For the rest of us, it takes a lot of bravery to strap two planks of wood (or whatever they’re made of) to your feet and throw yourself down a mountain. Here, our recommendations for the perfect (legitimate) rookie skiing experience.

The Hill

Start at the deep end with a three-day ski trip. You might think Whistler is the biggest and best choice, but many newbies find Kelowna’s Big White a less intimidating starter option. As well as pleasing those who prefer to challenge themselves on black diamond runs, the Okanagan’s champagne powder also makes for a comfortable landing cushion for beginners. Go for at least three days—you need that learning curve to make it worth your while. Also, walking in ski boots is hard. No one tells you that, but it is. The ski-in ski-out lodges on Big White are close enough to the main village that you can limp there in ten minutes flat. Win.

The Company

Prepare to ditch your friends and sign yourself up for morning lessons—you’ll see them in the afternoon for some après partying anyway.
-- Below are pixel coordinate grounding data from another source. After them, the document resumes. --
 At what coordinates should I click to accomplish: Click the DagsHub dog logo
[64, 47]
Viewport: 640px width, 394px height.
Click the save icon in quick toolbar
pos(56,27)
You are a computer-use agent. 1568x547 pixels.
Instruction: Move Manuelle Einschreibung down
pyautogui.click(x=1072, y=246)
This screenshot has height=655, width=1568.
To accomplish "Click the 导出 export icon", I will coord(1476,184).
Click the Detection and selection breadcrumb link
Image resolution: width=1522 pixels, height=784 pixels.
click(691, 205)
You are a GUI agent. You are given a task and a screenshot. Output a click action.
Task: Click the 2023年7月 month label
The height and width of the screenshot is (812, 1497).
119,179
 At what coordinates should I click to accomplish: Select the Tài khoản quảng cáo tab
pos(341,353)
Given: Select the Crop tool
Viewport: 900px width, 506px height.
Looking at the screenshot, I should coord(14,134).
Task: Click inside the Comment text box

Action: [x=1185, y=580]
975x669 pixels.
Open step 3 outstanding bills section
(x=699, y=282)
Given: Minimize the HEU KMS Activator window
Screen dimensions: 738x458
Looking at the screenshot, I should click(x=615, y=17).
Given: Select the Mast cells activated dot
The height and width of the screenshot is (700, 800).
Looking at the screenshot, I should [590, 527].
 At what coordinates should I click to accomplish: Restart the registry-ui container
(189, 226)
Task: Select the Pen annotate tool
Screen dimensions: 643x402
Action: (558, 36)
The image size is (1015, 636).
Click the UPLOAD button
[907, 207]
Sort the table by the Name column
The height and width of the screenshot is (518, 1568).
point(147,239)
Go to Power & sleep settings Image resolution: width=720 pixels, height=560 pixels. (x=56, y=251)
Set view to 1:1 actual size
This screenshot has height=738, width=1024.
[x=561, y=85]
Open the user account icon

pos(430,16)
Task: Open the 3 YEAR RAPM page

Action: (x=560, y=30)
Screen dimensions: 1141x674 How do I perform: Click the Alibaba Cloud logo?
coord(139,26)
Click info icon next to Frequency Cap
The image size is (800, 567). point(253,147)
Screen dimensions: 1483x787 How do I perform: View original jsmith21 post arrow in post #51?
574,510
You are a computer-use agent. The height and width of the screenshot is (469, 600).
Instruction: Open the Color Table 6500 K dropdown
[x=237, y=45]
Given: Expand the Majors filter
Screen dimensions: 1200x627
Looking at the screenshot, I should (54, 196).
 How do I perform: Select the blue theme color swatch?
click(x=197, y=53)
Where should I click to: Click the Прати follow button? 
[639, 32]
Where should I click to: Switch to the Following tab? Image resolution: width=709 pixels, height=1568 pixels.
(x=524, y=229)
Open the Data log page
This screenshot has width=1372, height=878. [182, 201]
Keep your phone on you (preferably in a Ziploc in your jacket’s inside pocket so the battery doesn’t die from the cold as soon as you take it out of your pocket) so you can meet your friends for lunch. If you’re feeling confident, hit a green run with one or two other newbs, but don’t get carried away and try anything harder.

Your friends are not ski instructors. Heck, most of them won’t even wait for you to slowly but safely zig zag down the hill. So cut your losses and wait until you’re good enough to handle yourself before you start taking group selfies on the chair lift.

The Lessons

If you’re going to do it, do it properly and book a private lesson for at least one of your three days. Group lessons are good as you can share your experience with fellow try-hards, but obviously you are not going to get the one-on-one attention your heart so desires from the red jacket [note: cool ski lingo for your instructor]. Skiing is, at first, more user-friendly than snowboarding, and you’ll be on your feet and sliding down a green run by the end of day one—with your instructor’s blessing, of course. But many rookies find their skills begin to stagnate on day two.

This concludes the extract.